* PASSAGE PROVIDED:
○ ○ ○
Mr. King’s detractors say it is he, not they, who are doing the demonizing. “I don’t see any hysteria; I see some real legitimate questions going on about why he is taking this approach,” Laura Murphy, an official with the American Civil Liberties Union here, said an interview Wednesday. “He started shaking the tree and these are the apples that are falling out.”
Controversy over the hearings has been building for weeks. Many Muslims fear they will be made targets, while religious and civil rights leaders are protesting what they see as ethnic profiling and the singling out of a particular minority. On Wednesday, a group of rabbis announced that they were starting a video campaign titled “Stand Together: Rabbis speak out against Islamophobia.”
Because counterterrorism officials rely on the cooperation of Muslims for tips and to foil plots, some law enforcement authorities are also raising alarms. They are concerned that the sessions will have the opposite of their intended effect, by making Muslims, who may already be nervous about talking to the authorities, even more nervous about doing so.
To drive home that point, Representative Bennie Thompson, the Mississippi Democrat who is his party’s senior member on the Homeland Security Committee, invited Sheriff Leroy Baca of Los Angeles County, who has deep ties with the Muslim community there, to be the Democrats’ lead witness.
○ ○ ○
* GIVEN REQUEST: Continue the article about the Homeland Security Committee hearings from where it stops. The data that comes next has no connection to the article above.

* DATA SHOWN:
○ ○ ○
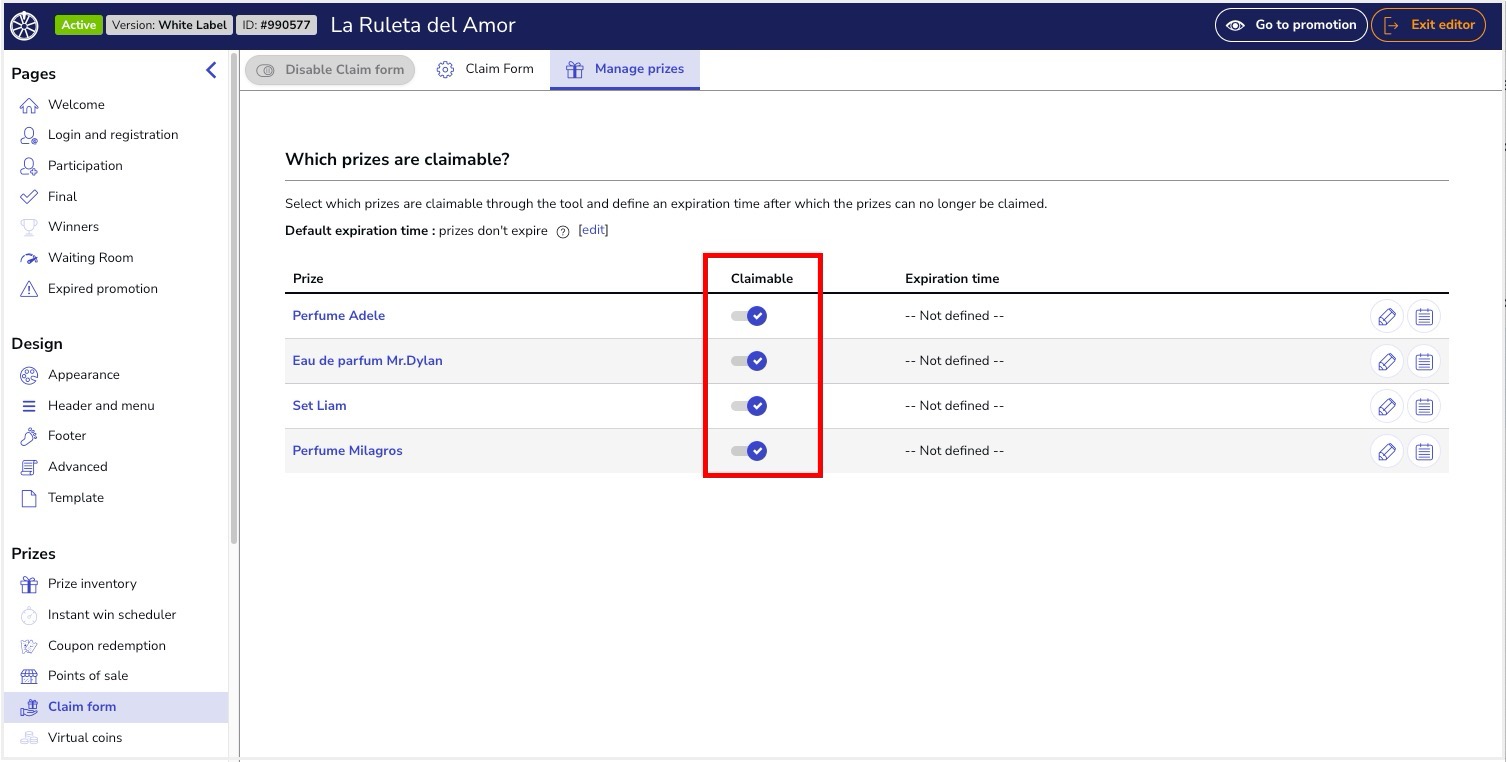Screen dimensions: 1506x762
Task: Click the Go to promotion button
Action: tap(1291, 25)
○ ○ ○
* SOLVED EXERCISE:
“My witness is the only law enforcement person on the panel,” Mr. Thompson said in an interview Wednesday. “He has an understanding of working in the Muslim community, and his experience is that Muslims by and large are law-abiding people, and so to single them out in any kind of hearing is not good public policy.”
Other witnesses will include Representative Keith Ellison, Democrat of Minnesota, who is Muslim and has branded the hearings “McCarthyistic”; Representatives Frank Wolf, Republican of Virginia, and John D. Dingell, Democrat of Michigan, whose districts includes large Muslim populations; and M. Zuhdi Jasser, a Phoenix physician and founder of a group called the American Islamic Forum For Democracy, who has been deeply critical of some fellow Muslims.
But the witnesses who will attract perhaps the most interest are the two relatives of young men who, Mr. King has said, were recruited by terrorist groups.
One is Abdirizak Bihi, who runs the Somali Education and Social Advocacy Center in Minneapolis. His nephew, he has said, was among a group of young Somalis lured back to their native country by an Islamic extremist group, the Al Shabab. While there, the boy was killed.
The other is Melvin Bledsoe of Memphis, whose son, Abdulhakim Mujahid Muhammad, became a deeply observant Muslim in college. Mr. Muhammad traveled to Yemen to study Arabic, but later returned to the United States; in 2009, while working for his father’s tour bus company, he opened fire on a military recruiting center in Little Rock, Ark., killing one soldier and wounding another. He later sent a note to a judge saying he was a member of Al Qaeda in the Arabian Peninsula, a terrorist group in Yemen.
In an interview Sunday evening, Mr. King said the two witnesses would detail “how this happened, what it did to their families, what it did to the community, how this originated in mosques.”
As tensions have built in recent weeks over the hearings, Mr. King has become as controversial as the hearing itself. Critics, pointing to his past as a supporter of the Irish Republican Army during its bloody campaign of attacking the British Army, say he himself was a backer of terrorism. (Mr. King was ultimately influential in using his ties to the I.R.A. to bring about peace in Northern Ireland.)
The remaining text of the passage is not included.